CODEWITHSUNDEEP
c++templatesc++11forwarding-reference
Lao
Lao

Reputation: 248

Function argument template parameter ambiguous for const ref types

I have a problem passing const ref parameters to template functions calling other functions. Consider the following code:

struct A
{
    void foo(const int& i) { }
};

template <class ...Args> 
void a_caller(A& a, void(A::*f)(Args...), Args&& ...args)
{
    (a.*f)(std::forward<Args>(args)...);
}

int main()
{
    int i = 42;
    A a;

    a_caller(a, &A::foo, i); // (1) compiler error
    a_caller<const int&>(a, &A::foo, i); // (2) ok
}

So, I have a member function A::foo with the const int& argument which I want to call in the wrapper a_caller. The line (1) causes the following error:

'void a_caller(A &,void (__thiscall A::* )(Args...),Args &&...)' : template parameter 'Args' is ambiguous
see declaration of 'a_caller'
could be 'const int&'
or       'int&'

My first question is why this happens? I give the compiler a non-overloaded function A::foo, why can not it deduce Args from it? The second question is why this does not happen for std::make_unique then? The following code looks same to me, but the compiler has no problem deducing the constructor argument type:

struct A
{
    A(const int& i)  { }
};

int main()
{
    int i = 42;
    auto aptr = std::make_unique<A>(i);
}

Upvotes: 3

Views: 1600

Answers (3)

NathanOliver
NathanOliver

Reputation: 180630

The error message tells you what is going on

see declaration of 'a_caller'
could be 'const int&'
or       'int&'

So you are passing member function that takes a const int& so the compiler deduces that Args as a const int& but you also pass i for Args which it deduces as an int&. These conflict so you get an error. You could const_cast i and that will compile or you could pass a const int as the second parameter

a_caller(a, &A::foo, const_cast<const int&>(i)); 
const int foo = 42;
a_caller(a, &A::foo, foo);

Upvotes: 1

Elohim Meth
Elohim Meth

Reputation: 1827

My first question is why this happens? I give the compiler a non-overloaded function A::foo, why can not it deduce Args from it?

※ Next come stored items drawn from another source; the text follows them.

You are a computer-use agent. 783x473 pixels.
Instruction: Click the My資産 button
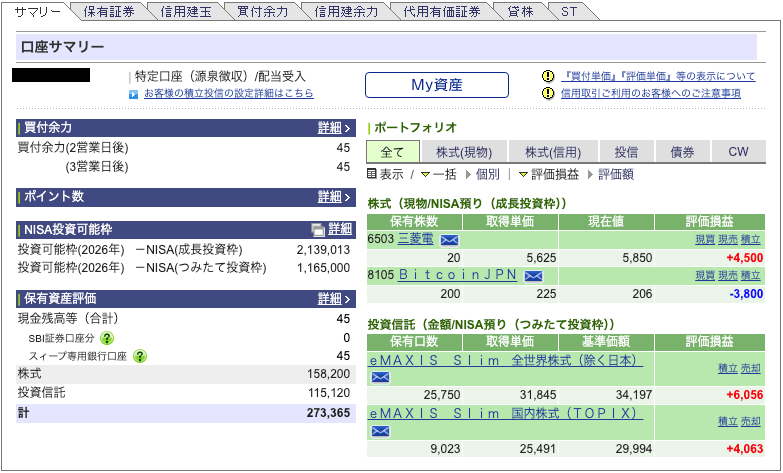click(437, 85)
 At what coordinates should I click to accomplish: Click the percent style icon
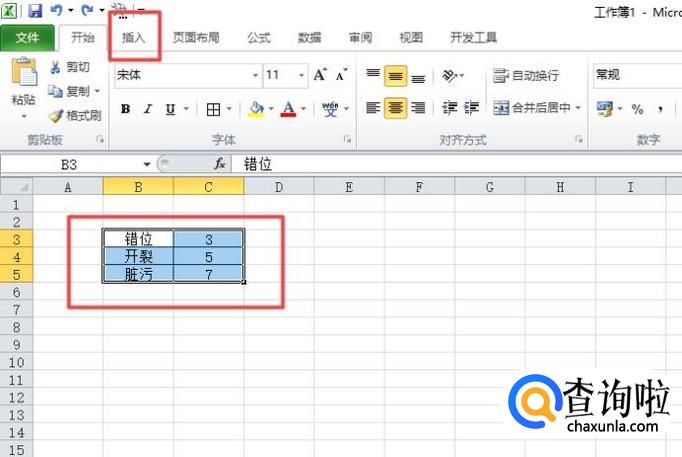(x=637, y=109)
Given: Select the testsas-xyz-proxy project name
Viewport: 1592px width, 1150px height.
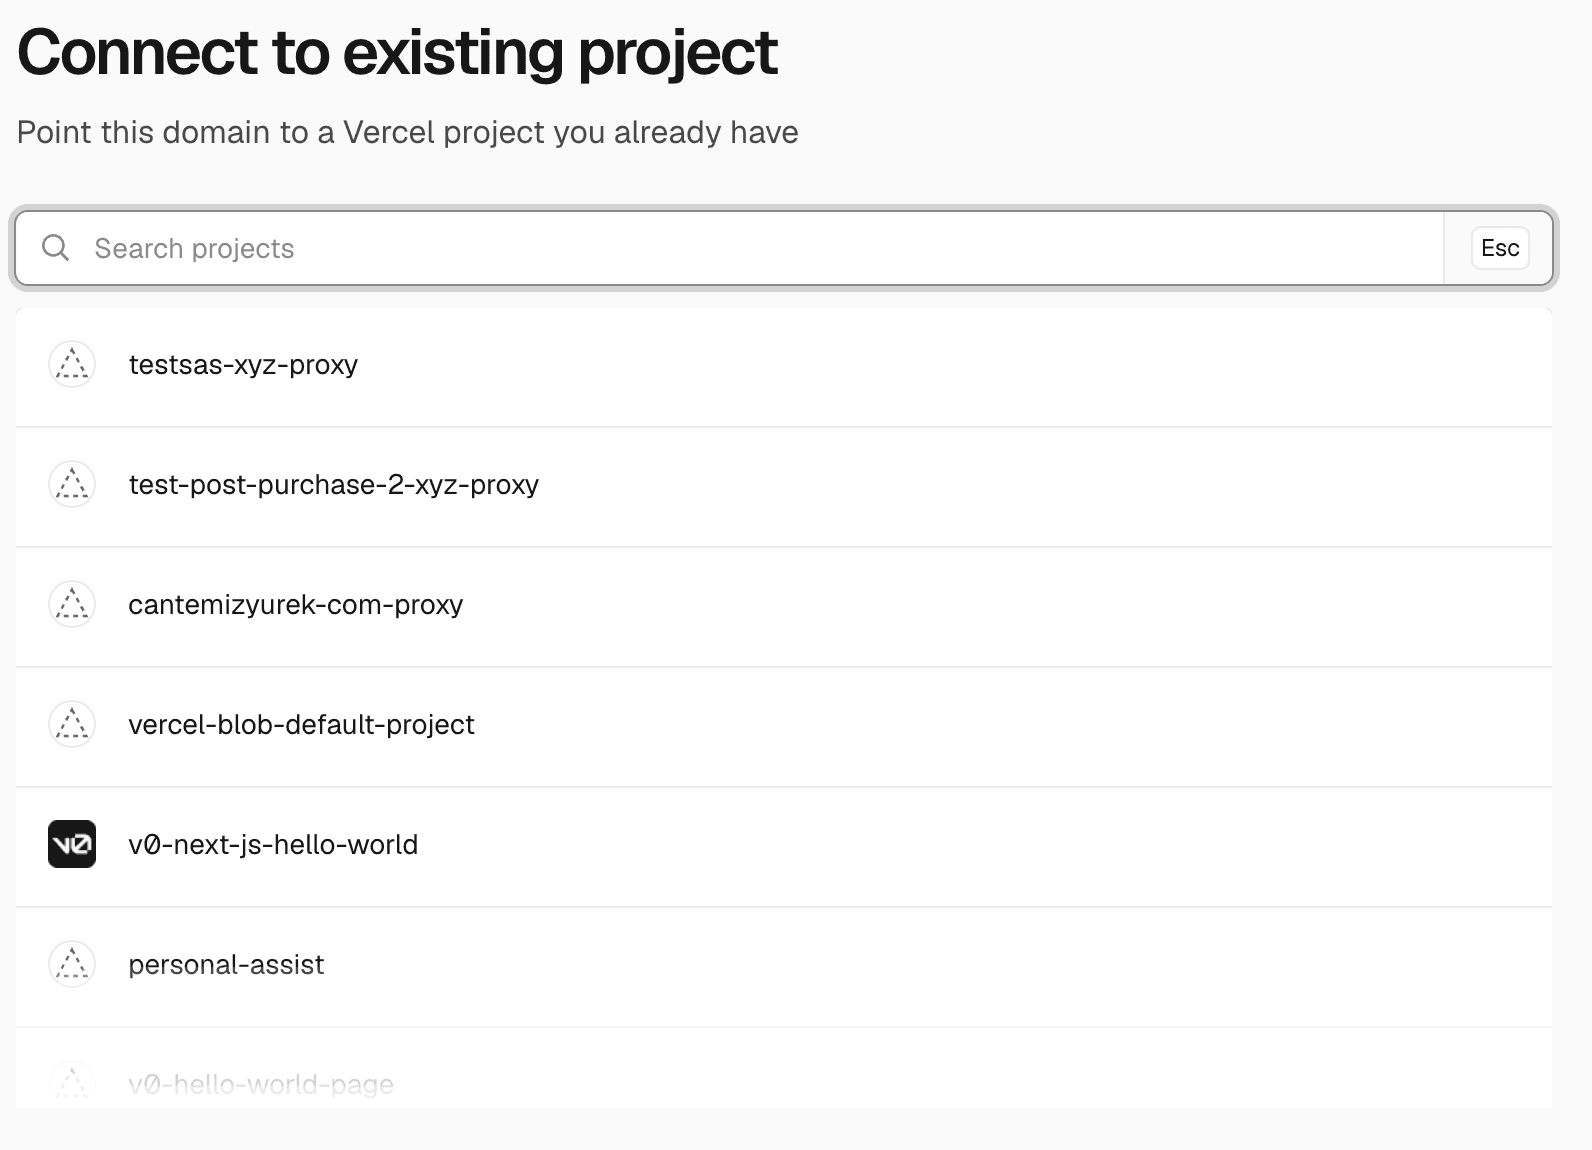Looking at the screenshot, I should 243,365.

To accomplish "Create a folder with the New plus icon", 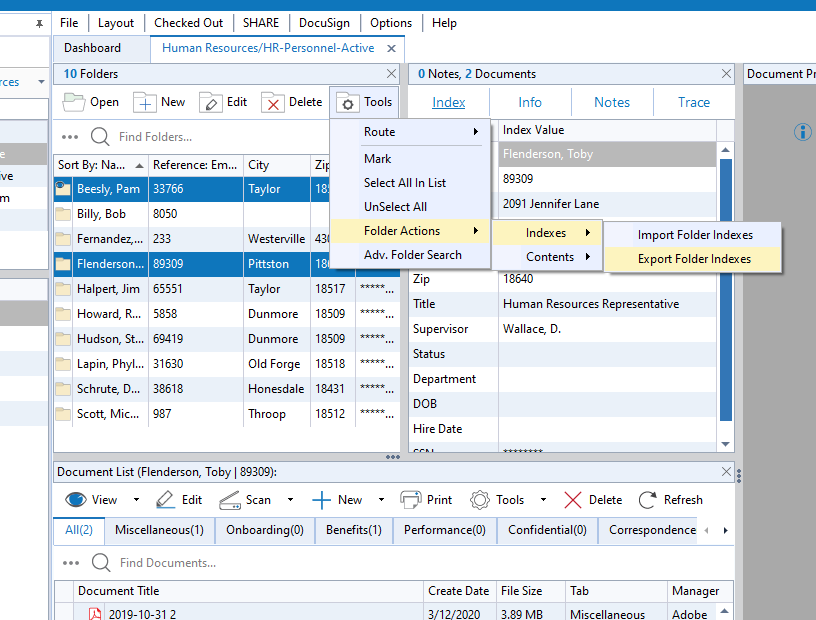I will (x=147, y=101).
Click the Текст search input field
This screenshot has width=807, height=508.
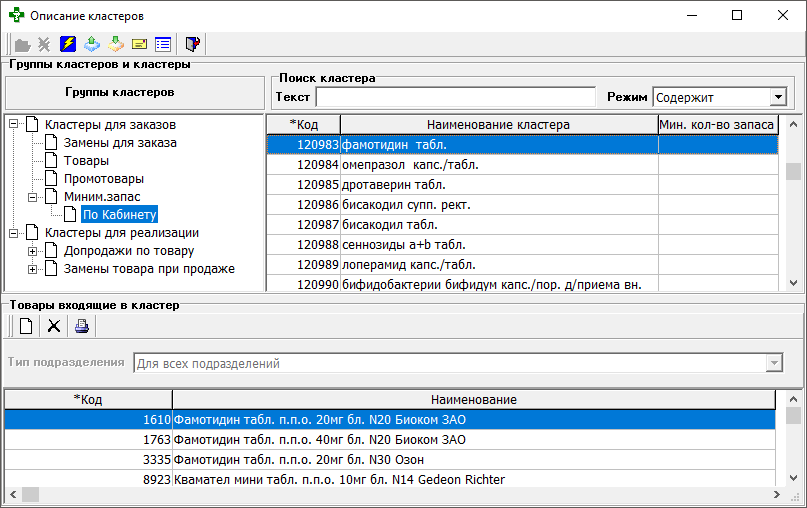(x=456, y=98)
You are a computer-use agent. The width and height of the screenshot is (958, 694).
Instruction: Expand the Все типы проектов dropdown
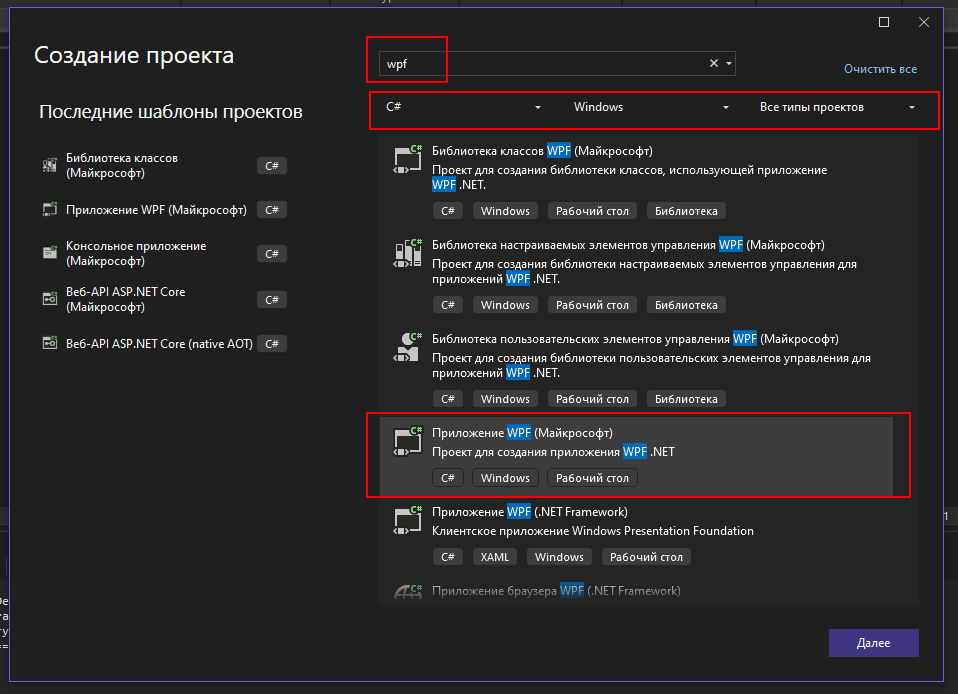tap(837, 108)
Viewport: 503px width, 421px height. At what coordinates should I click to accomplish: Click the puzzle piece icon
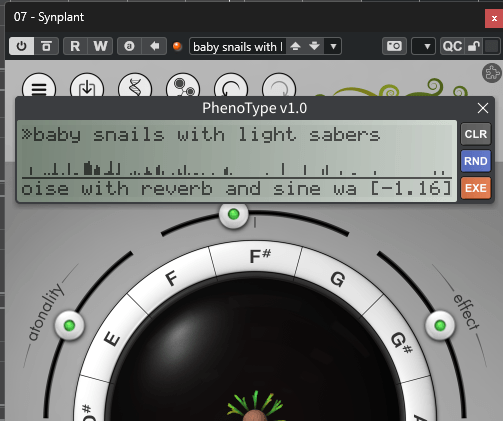pyautogui.click(x=492, y=73)
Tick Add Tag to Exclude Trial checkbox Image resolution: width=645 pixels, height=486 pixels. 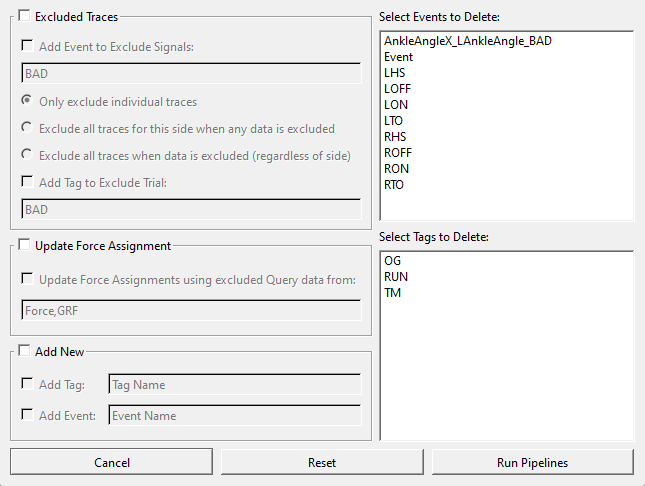click(27, 181)
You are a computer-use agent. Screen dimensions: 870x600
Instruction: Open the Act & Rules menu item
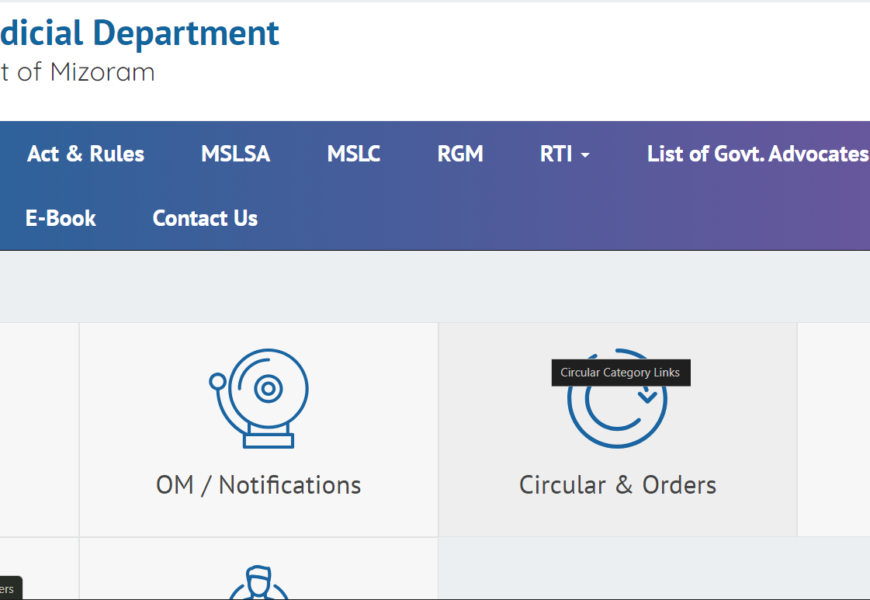(x=86, y=154)
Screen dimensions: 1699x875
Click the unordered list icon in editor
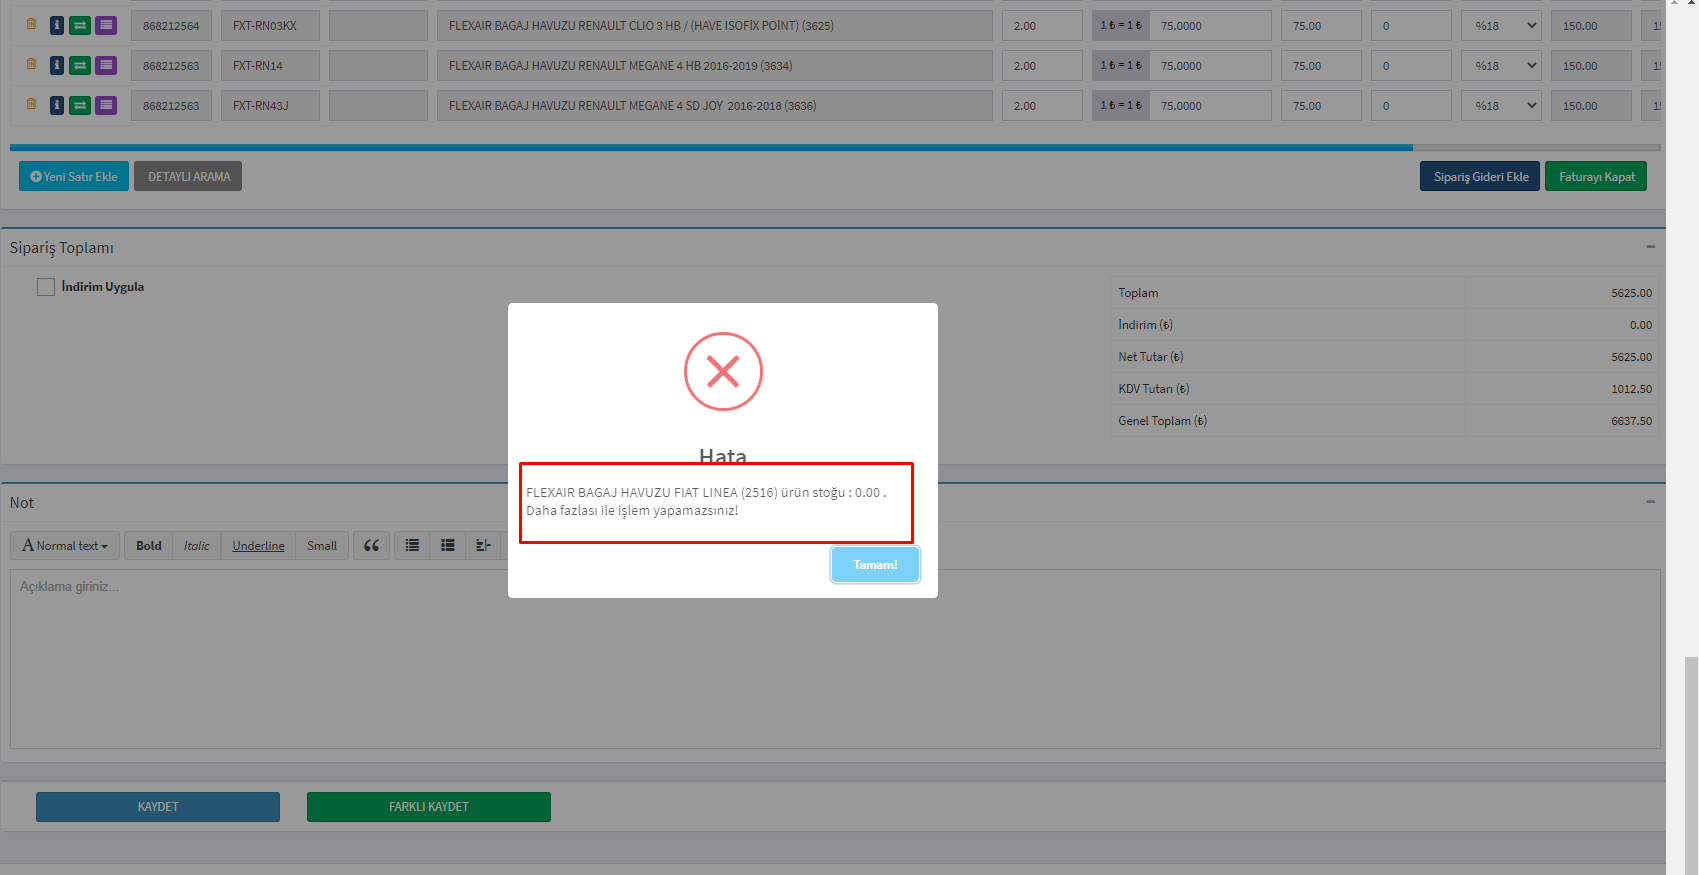(x=412, y=546)
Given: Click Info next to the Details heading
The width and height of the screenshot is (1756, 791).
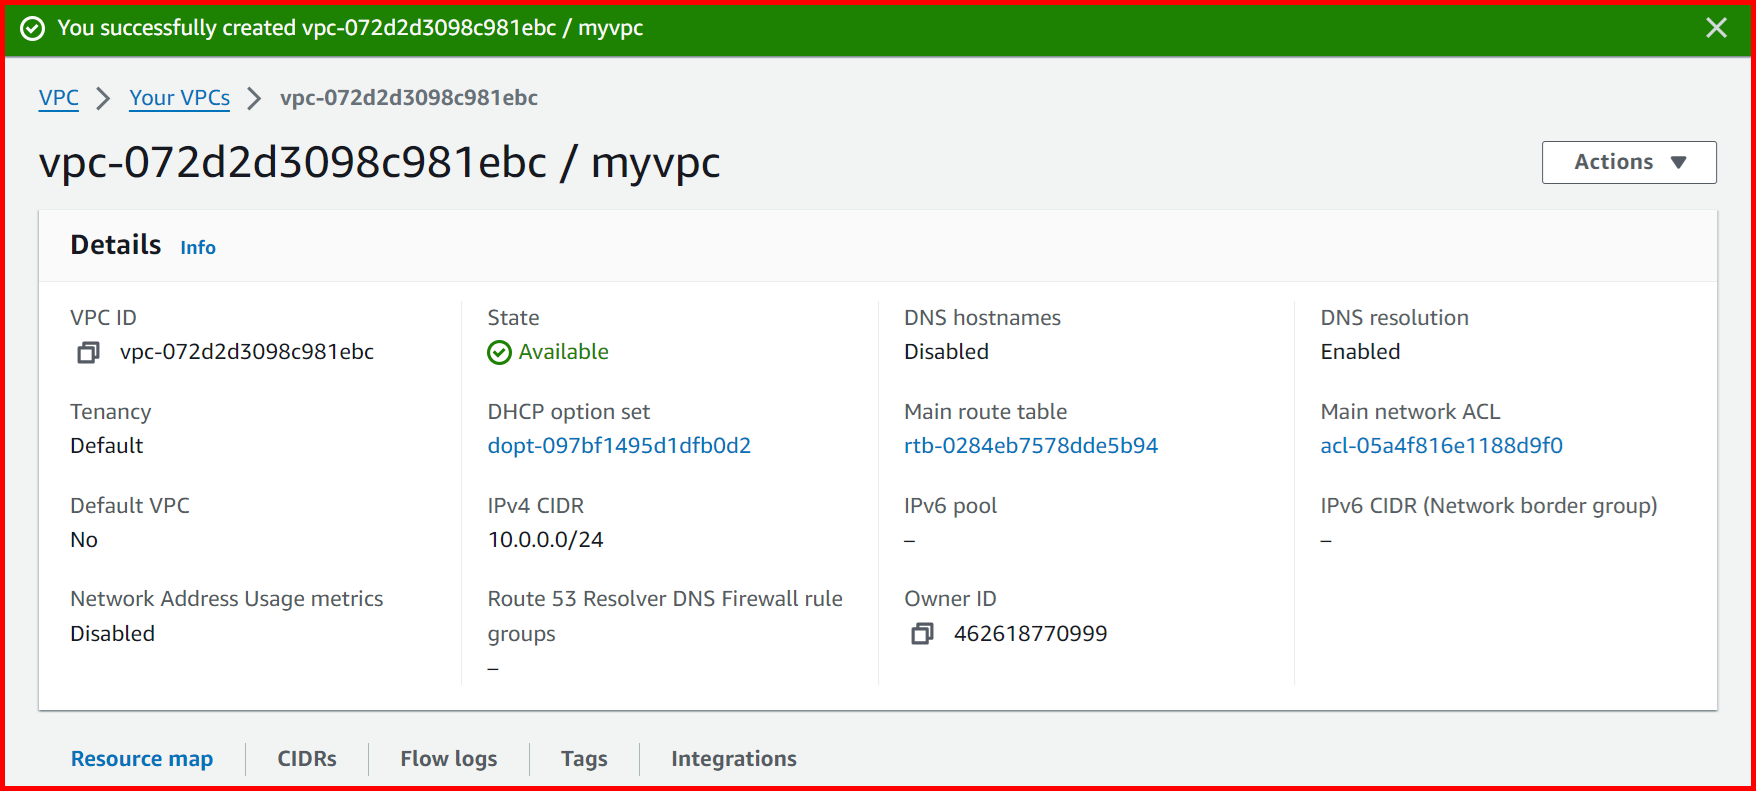Looking at the screenshot, I should click(197, 247).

Because you try to deduce Args twice, for first and second parameters of function a_caller. And this deduced types do not match, const int& for first parameter and int& for second parameter.

The second question is why this does not happen for std::make_unique then?

Because make_unique just forwards its arguments to class constructor.

I think your code should look like this:

#include <memory>

struct A
{
    void foo(const int& i) { }
};

template <typename F, class ...Args> 
void a_caller(A& a, F &&f, Args&& ...args)
{
    (a.*f)(std::forward<Args>(args)...);
}

int main()
{
    int i = 42;
    A a;

    a_caller(a, &A::foo, i);
}

DEMO

Upvotes: 1

Angew is no longer proud of SO
Angew is no longer proud of SO

Reputation: 171127

You're trying to shoehorn Args into fulfilling two distinct (and not necessarily compatible) roles. The first role is the type of the parameters of f. The second is the type of arguments given to a_caller.

Because of the way perfect forwarding is implemented, passing i as in your example want to deduce the Args type for this i as int &. However, the same Args type in A::foo is of type const int &—hence the ambiguous deduction.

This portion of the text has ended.